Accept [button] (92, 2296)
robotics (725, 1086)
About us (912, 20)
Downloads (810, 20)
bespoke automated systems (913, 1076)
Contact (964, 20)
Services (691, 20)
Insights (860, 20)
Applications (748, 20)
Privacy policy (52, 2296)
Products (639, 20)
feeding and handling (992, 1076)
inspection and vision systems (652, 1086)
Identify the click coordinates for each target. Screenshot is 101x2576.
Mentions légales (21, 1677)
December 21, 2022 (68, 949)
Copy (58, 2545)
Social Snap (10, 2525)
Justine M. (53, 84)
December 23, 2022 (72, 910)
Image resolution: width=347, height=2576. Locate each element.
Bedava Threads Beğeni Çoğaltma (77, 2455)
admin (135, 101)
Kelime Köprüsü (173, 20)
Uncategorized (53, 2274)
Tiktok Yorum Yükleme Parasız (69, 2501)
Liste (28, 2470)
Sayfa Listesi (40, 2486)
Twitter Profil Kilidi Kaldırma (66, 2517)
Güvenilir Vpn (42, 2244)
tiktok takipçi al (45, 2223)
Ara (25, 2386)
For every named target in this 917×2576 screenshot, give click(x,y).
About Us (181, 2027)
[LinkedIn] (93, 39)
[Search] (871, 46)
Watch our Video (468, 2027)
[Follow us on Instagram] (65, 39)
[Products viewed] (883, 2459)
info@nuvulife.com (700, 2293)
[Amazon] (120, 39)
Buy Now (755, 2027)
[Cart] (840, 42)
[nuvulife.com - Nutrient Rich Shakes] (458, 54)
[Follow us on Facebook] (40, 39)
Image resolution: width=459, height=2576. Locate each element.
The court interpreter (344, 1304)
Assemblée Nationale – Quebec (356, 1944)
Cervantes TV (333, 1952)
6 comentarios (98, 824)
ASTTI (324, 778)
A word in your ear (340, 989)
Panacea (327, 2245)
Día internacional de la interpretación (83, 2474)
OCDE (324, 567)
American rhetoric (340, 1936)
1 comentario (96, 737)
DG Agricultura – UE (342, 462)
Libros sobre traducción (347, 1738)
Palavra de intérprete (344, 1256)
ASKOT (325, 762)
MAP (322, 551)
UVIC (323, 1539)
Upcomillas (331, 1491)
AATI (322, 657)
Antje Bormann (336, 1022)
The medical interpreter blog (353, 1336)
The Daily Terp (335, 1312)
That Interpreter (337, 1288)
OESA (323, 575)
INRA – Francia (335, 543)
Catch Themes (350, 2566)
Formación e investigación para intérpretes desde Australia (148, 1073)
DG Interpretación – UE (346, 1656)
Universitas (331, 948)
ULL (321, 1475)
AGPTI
■ ■ ■ ■ ■ ■ ■
ACTIVITY »
Above are the records. Print exactly, and only, the lines from the line with "info@nuvulife.com (700, 2293)" to the line with "Assemblée Nationale – Quebec (356, 1944)", both inclusive.

COMPLETED TASK »
info@nuvulife.com (700, 2293)
[Amazon] (120, 39)
Buy Now (755, 2027)
[Cart] (840, 42)
[nuvulife.com - Nutrient Rich Shakes] (458, 54)
[Follow us on Facebook] (40, 39)
Image resolution: width=459, height=2576. Locate each element.
The court interpreter (344, 1304)
Assemblée Nationale – Quebec (356, 1944)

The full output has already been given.